Celà se fait ailleurs de façon très efficace et celà répond aux craintes
justifiées des quelques secteurs qui sont aujourd’hui beaucoup trop dépendants
des largesses de l’industrie du tabac.
Il faut se
souvenir que le chiffre d’affaires de l’industrie du tabac en France est
d’environ 40 milliards de francs, dont 75% de taxes.
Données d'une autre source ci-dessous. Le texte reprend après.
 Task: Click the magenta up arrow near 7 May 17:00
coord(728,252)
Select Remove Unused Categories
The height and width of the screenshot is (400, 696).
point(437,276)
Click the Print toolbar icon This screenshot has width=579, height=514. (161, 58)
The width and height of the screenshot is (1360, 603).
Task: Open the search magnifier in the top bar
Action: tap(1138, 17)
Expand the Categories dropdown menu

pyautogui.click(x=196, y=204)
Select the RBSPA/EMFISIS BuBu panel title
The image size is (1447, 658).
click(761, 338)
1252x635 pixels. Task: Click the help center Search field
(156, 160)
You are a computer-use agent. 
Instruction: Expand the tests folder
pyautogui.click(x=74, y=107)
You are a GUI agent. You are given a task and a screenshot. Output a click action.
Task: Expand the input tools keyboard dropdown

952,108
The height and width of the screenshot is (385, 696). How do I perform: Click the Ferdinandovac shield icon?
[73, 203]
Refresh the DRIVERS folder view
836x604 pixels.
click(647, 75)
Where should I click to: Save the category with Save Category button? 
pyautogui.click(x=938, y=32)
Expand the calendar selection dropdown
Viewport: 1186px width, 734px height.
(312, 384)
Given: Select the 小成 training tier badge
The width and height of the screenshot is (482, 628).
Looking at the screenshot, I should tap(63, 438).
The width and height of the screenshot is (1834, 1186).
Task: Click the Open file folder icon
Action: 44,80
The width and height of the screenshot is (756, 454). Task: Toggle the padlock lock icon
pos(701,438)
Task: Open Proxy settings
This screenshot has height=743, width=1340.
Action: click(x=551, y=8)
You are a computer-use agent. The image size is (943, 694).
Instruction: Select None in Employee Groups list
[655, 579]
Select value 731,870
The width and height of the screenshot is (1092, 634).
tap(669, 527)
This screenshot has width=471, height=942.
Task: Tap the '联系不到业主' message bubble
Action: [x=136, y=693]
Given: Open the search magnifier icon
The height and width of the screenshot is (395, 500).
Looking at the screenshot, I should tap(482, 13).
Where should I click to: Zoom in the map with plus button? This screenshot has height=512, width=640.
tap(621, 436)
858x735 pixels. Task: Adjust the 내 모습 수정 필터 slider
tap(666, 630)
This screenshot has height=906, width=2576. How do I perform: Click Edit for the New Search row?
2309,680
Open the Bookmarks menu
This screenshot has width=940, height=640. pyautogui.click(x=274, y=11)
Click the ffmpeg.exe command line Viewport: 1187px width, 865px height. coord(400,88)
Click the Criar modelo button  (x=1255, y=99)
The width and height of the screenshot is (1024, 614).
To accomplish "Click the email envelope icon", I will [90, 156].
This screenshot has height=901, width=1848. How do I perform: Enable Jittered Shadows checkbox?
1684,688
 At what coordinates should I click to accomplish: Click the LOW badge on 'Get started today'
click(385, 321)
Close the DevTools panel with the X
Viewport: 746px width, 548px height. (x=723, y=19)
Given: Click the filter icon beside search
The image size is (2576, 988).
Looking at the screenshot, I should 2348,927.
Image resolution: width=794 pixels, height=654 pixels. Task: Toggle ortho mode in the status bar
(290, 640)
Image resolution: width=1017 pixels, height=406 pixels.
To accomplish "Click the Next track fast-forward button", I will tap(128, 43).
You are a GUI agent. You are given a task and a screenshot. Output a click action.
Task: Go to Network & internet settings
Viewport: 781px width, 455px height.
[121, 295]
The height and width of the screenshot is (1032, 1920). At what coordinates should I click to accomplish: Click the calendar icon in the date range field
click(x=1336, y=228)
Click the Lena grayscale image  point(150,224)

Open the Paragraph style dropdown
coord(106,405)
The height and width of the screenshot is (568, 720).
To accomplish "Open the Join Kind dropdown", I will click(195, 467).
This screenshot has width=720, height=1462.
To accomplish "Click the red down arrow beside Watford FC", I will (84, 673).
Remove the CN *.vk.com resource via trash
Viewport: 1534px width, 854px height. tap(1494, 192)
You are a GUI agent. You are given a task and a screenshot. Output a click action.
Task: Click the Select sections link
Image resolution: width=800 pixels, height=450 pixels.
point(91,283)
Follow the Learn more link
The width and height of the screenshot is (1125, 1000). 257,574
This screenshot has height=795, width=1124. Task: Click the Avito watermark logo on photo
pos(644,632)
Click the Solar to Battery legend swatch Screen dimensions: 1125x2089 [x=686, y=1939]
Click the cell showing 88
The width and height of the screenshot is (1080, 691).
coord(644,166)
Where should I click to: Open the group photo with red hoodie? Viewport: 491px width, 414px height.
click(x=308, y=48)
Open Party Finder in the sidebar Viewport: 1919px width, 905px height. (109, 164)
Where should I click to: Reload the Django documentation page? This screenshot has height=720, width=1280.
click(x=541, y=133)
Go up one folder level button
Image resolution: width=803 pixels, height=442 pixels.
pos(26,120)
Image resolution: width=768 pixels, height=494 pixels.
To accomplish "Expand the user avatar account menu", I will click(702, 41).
Avec les augmentations en
vue, les fonds sont donc largement disponibles, sans prendre sur les milliards
déjà affectés.
On jugera indiscutablement la volonté
gouvernementale sur les crédits qui seront dégagés pour mettre en oeuvre la
politique de lutte contre le tabagisme et je pense que cette volonté peut être
sérieusement infléchie par la détermination des parlementaires et notamment des
sénateurs.
Si le
gouvernement décide, à juste titre, d’interdire la pulbicité, il doit aussi
pour que sa démarche soit crédible, voter les crédits correspondants, pour la
prévention, mais aussi pour compenser la perte que cela représentera en mécénat
culturel, en soutien au cinéma, en parrainage sportif.
Parle-t-on d’un
milliard ? Pourquoi pas.
Ce ne serait pas plus que ce que dépense (proportionnellement) l’Etat de Victoria ou ce qu’ont voté les Californiens, pourtant réputés pour leur opposition aux impôts excessifs.